Mais ofelia ne se résume pas à cela. Elle est présumée être la
princesse Moana. Dont le père puissant a construit des
portails dans tout le monde pour la retrouver. Alors qu'Ofelia n'a
presque pas connu le sien.
L'histoire
est celle d'un rite de passage. Elle doit affronter toutes ces
situations pour devenir qui elle veut être. Dans la réalité de
cette enfant, c'est les moments du choix. Bien sure elle a trois
possibilités devant elle. Devenir comme sa mère «la plus belle».
Être mère, mais aussi être assujettie à un homme, quitte à ce
que ça la tue. Devenir comme Mercedes cette combattante de
l'ombre, forte et sous estimée. Toujours sur la brèche.
Ou
alors Moana. Cette princesse, que ses parents attendent dans la salle
des trônes
Sa
quette lui permet aussi de comprendre ce qui se passe. Le faune
intervient dans sa vie, et ce qu'elle apprend de ses aventures lui
servent au quotidien. Il lui donne la mandragore. La craie lui permet
de sauver son petit frère, la visite chez l'homme pale lui apprend à
s'écouter.... le livre lui explique ce que traverse sa mère. La
meilleure illustration est le moment où, le crapaud trop gros tue
un arbre magique. Un arbre dont la forme rappelle un utérus.
Son
évolution est aussi actée par ses habits.

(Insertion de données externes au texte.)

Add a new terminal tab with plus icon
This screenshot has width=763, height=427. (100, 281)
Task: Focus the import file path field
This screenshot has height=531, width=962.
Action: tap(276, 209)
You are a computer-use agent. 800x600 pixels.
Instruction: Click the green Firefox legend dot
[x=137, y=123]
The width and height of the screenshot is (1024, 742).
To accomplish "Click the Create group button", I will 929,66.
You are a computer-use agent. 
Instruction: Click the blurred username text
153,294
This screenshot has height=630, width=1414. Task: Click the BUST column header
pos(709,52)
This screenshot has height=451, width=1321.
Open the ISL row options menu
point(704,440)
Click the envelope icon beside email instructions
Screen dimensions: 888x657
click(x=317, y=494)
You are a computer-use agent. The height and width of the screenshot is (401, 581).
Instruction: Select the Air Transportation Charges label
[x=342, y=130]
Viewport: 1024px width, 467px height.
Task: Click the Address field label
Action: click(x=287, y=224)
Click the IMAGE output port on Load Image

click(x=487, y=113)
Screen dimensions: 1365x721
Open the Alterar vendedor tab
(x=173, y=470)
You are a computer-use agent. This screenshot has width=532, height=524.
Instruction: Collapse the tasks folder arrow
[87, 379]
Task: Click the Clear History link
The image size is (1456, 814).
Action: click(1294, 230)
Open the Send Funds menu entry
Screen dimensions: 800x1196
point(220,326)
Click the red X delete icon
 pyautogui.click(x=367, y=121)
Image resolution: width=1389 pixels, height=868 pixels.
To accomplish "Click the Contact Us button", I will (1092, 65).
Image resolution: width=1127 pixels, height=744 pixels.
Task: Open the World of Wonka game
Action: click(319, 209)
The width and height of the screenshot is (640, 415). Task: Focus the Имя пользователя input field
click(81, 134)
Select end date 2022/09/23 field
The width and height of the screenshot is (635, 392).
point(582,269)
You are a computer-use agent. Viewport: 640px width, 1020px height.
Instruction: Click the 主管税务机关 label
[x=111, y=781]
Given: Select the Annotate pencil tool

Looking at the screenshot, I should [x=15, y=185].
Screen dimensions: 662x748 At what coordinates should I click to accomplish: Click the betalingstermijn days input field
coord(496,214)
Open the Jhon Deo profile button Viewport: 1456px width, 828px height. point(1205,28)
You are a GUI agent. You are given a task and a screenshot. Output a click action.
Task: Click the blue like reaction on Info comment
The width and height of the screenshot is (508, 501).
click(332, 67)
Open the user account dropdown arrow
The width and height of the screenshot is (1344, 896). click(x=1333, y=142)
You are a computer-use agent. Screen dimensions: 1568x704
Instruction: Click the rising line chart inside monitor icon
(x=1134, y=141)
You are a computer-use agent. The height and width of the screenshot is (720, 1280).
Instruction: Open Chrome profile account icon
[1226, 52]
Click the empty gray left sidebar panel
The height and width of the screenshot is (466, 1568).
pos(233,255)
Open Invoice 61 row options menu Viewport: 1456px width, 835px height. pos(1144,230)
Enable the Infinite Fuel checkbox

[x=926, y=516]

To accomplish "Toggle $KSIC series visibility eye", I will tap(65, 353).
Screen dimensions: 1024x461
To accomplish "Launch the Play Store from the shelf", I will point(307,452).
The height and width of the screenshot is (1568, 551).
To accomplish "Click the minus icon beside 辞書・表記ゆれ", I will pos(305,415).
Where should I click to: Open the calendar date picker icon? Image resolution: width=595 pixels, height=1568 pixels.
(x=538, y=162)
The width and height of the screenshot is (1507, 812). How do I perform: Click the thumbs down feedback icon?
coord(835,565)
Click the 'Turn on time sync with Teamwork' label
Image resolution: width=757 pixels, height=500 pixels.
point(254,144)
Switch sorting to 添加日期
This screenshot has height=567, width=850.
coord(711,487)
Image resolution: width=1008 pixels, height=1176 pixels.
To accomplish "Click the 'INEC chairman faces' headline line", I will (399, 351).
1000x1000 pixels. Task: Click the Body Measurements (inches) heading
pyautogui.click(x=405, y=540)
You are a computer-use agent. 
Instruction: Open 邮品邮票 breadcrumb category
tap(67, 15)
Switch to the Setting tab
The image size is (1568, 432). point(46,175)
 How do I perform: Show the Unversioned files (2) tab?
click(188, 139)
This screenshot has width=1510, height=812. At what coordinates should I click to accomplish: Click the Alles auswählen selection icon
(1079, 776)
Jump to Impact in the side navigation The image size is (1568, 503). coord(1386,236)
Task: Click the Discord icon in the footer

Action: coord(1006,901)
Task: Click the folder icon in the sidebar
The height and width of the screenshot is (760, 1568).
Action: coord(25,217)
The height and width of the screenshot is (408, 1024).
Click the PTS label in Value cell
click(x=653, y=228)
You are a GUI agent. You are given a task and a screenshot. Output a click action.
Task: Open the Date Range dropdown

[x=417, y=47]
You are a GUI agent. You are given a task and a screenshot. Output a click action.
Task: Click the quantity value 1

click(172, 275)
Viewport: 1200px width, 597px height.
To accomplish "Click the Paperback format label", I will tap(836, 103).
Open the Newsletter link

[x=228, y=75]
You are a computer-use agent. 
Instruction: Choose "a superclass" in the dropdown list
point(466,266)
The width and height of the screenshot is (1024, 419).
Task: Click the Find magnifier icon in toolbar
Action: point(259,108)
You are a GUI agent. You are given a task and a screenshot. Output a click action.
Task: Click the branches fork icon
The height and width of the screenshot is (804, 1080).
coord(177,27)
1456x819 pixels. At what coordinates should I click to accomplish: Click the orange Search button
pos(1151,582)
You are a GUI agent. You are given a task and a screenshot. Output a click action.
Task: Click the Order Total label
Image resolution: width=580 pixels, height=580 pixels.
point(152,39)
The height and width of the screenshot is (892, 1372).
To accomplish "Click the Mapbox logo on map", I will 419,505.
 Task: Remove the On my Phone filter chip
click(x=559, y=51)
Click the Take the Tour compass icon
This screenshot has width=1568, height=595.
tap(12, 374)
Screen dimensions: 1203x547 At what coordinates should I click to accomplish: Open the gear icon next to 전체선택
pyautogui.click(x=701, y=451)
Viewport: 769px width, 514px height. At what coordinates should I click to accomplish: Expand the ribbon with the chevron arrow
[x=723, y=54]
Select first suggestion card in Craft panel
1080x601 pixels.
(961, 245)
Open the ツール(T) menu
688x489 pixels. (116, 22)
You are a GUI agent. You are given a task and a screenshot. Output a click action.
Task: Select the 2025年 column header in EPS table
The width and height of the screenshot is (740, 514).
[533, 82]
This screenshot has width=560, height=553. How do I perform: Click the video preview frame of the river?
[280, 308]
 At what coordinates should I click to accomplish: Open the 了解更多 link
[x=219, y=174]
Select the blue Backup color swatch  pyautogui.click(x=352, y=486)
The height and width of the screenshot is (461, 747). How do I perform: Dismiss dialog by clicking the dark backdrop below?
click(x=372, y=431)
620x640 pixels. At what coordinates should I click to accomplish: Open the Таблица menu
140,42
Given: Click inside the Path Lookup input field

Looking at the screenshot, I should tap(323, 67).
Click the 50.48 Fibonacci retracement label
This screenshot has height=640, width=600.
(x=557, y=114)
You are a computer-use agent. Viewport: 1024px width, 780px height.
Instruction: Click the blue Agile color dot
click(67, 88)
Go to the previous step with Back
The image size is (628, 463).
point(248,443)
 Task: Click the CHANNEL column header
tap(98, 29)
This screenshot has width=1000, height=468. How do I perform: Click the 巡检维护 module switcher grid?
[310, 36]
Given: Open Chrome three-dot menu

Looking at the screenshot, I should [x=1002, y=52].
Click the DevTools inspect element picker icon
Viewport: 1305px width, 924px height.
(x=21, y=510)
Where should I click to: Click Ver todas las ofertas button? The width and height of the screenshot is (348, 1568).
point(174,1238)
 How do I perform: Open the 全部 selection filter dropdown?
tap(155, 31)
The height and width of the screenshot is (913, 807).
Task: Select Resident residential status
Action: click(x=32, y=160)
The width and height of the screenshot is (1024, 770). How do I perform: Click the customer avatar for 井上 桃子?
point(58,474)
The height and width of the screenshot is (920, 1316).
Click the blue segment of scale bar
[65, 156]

Les costumes prennent
toute leur importance . Elle arrive habillée de gris et vert sombre,
puis sa robe devient plus brillante, et la fait ressembler à Alice
au pays des merveilles. Pour finir dans des habits rouges et or et
ses chaussures deviennent rouges rappel à celles de Dorothy.
Le
lieu d'Ofelia, est le labyrinthe, celui où elle rencontre le faune.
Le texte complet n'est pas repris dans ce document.